Fin’s mentor at a Hoboken model train shop died a few weeks ago, and much to Fin’s surprise, left his assistant a tiny plot of land in Newfoundland, upon which sits the town’s now obsolete train depot. Neither Fin nor the actor playing him gives much away, not at first anyway, but Fin is probably thrilled. He’s a trainman. Late at night, he lies on his bed (an old couch) and listens to the them roaring past his new home, heading for elsewhere. Their weight and clatter makes the sofa bed tremble, and although writer-director Tom McCarthy doesn’t linger, it seems likely that Fin doesn’t shut his eyes until after those cars have rattled past, until he’s sure the trains are still running on time.
For Fin, there’s important restoration work to be done—a lifetime’s worth — and yet people — and who needs them? — keep knocking at the station door. First, and most persistently, like a gnat you can’t swat away, comes Joe (Bobby Cannavale), an adorable, can’t-sit-still, won’t-shut-up Cuban who parks his ailing father’s hot dog truck outside the depot everyday and who desperately wants a pal. Joe’s benignly hot for the haunting Olivia (Patricia Clarkson), who is so klutzy and distracted that she nearly runs Fin down, twice in the same hour. Initially, Fin isn’t any more forthcoming with her than he is Joe, but Olivia’s persistent too, and one night, over a bottle of apology wine (for almost running him over), she tells Fin that her little boy died two years ago. At the news, Fin stares, stunned (Olivia: “Could you not look at me right now?”), for here is someone with more of a right to sadness than he, and that, I think, is the moment Fin reengages with the world. Suddenly, he’s needed.
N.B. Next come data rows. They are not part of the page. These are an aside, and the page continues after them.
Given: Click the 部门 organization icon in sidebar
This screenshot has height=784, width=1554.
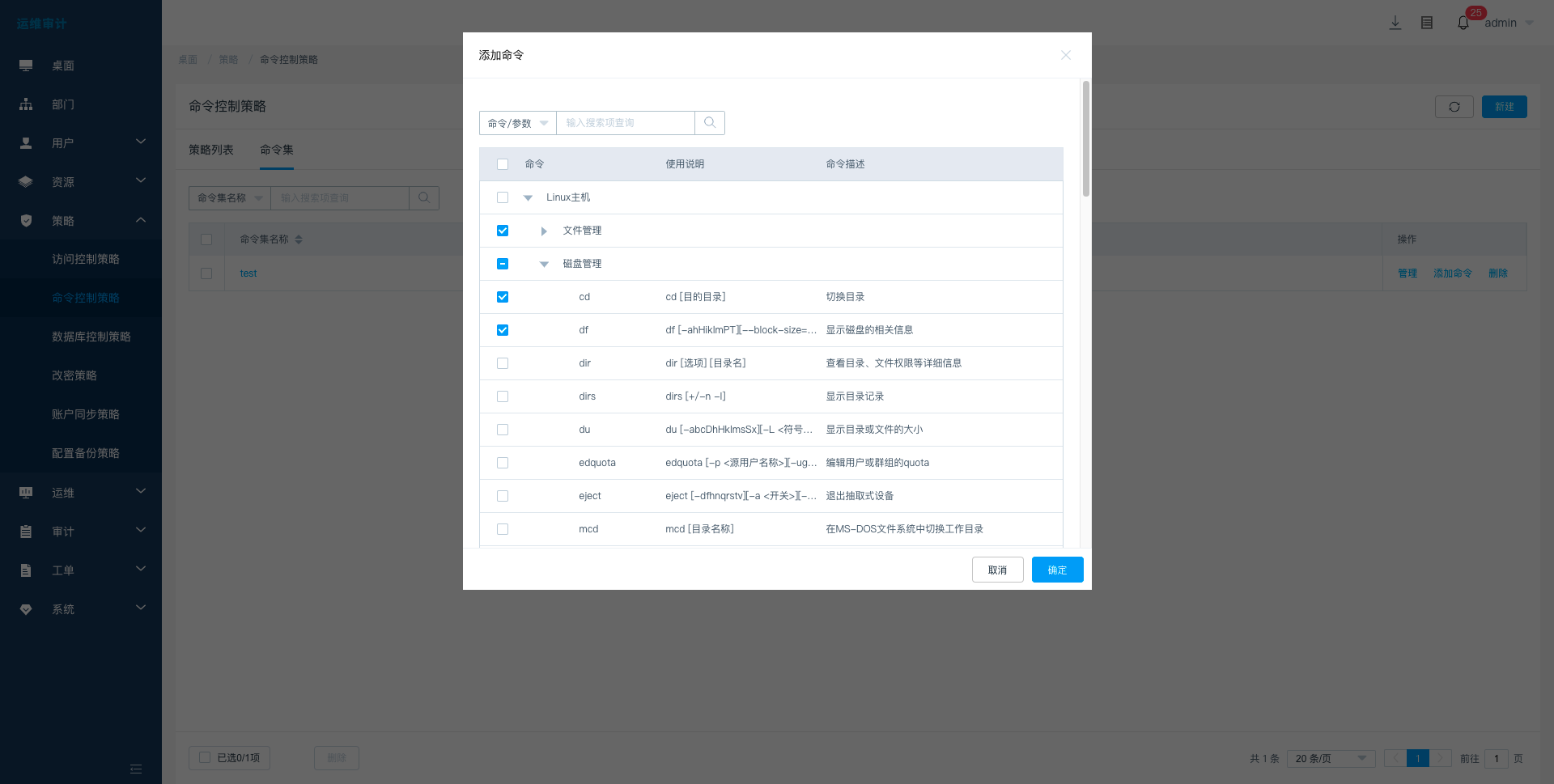Looking at the screenshot, I should coord(26,104).
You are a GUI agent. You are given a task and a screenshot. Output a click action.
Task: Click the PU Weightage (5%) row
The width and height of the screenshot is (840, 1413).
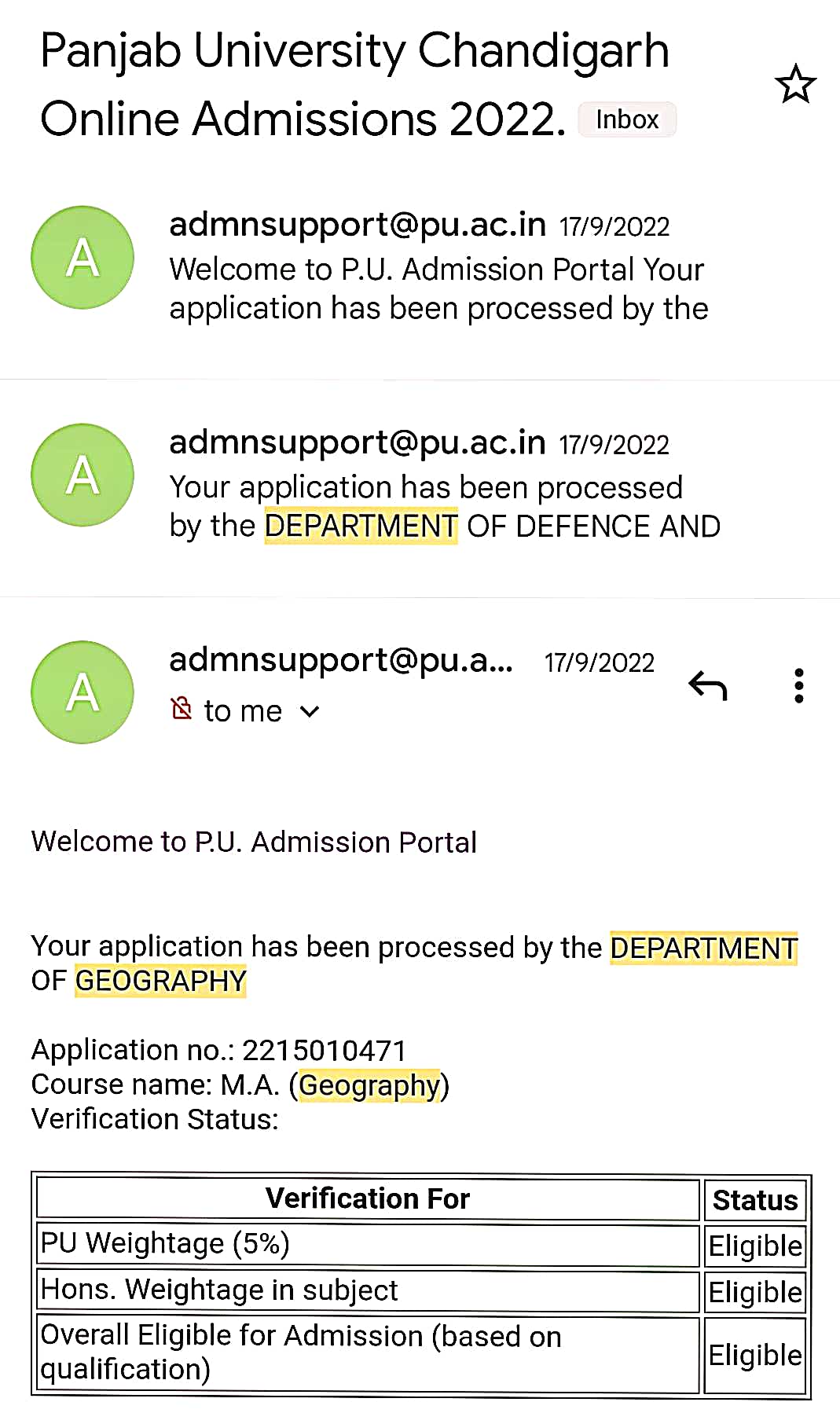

Despite a flurry of melodrama in the third act, not much happens in this movie, except that three people form a bond, for a lifetime, or maybe for just right now. Either way is fine. Joe, always talking, keeps trailing along behind Fin, pretending to love trains too, until, suddenly, he does. Olivia, whose husband has left her, keeps giving them rides home, and soon, they’re a trio, walking the tracks. And one day, to fulfill a dream of Fin’s, he and Joe take Olivia’s video camera and that lopsided tin can hot dog truck and go racing alongside a speeding train, like storm hunters pursuing a tornado. Fin, riding shotgun, proves to be a lousy cameraman and accidentally turns the camera on himself, forever capturing a glimpse of his own face — eyes wide, soul thrilled. Joe’s beside him, driving wildly, and whooping and hollerin’ like a cowboy roping his first steer. The pursuit is a rush, but mostly, Joe’s happy because he’s made Fin happy. They’re friends. It’s a quick flash of a scene, and yet, watching those two — so ecstatically engaged with life — I thought, Oh. This is what I’ve forgotten, and what Joe knows instinctively: Joy doesn’t just come. Sometimes you have to chase after it. You have to meet it halfway.